Task prompt ->
Rewrite the data starting at the line that contains "Given: Open 查看全部相关职位 to see more" and ending at the line that contains "point(411,16)", replacing "Image resolution" with "Screenshot size" and changing nothing else. Omit the pictures from your answer.

Entries shown ->

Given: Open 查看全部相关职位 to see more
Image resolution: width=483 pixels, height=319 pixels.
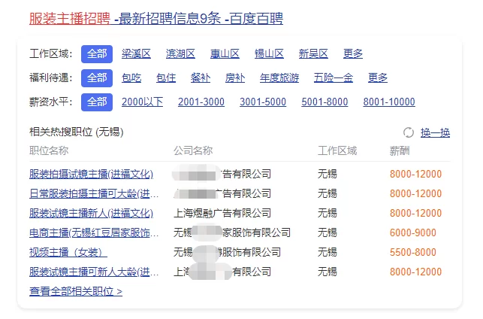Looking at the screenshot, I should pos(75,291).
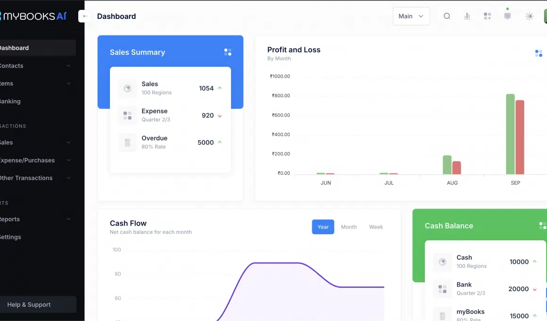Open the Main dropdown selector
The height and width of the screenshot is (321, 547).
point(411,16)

...

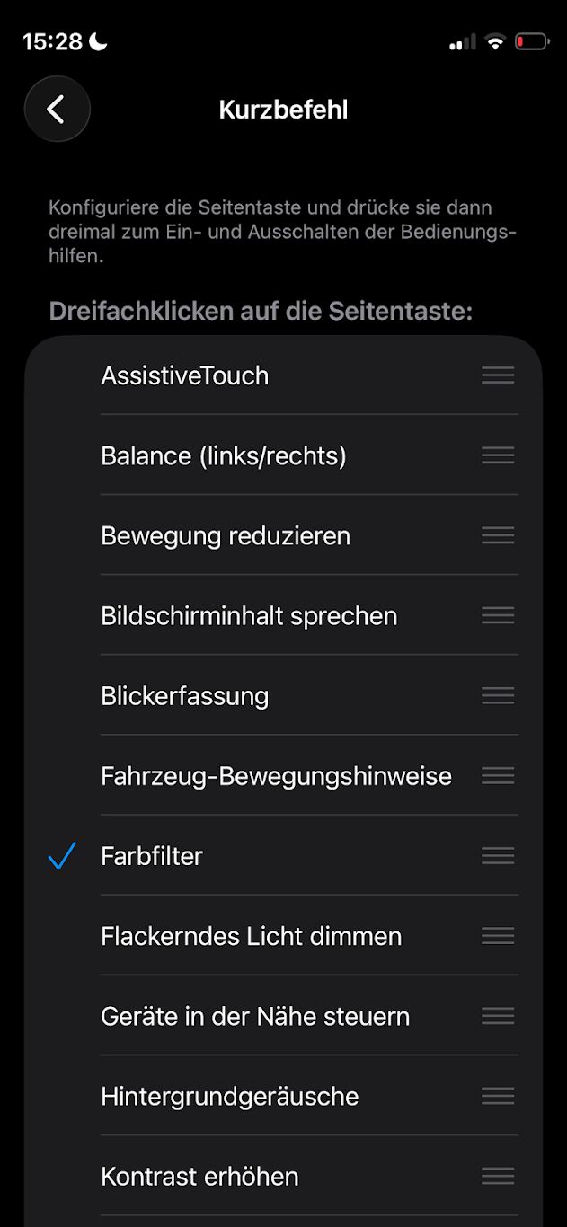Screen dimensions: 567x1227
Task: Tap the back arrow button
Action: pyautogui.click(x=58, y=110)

Task answer ->
Given: Open 查看全部相关职位 to see more
Screenshot size: width=483 pixels, height=319 pixels.
Looking at the screenshot, I should pos(75,291).
Open the Main dropdown selector
The height and width of the screenshot is (321, 547).
point(411,16)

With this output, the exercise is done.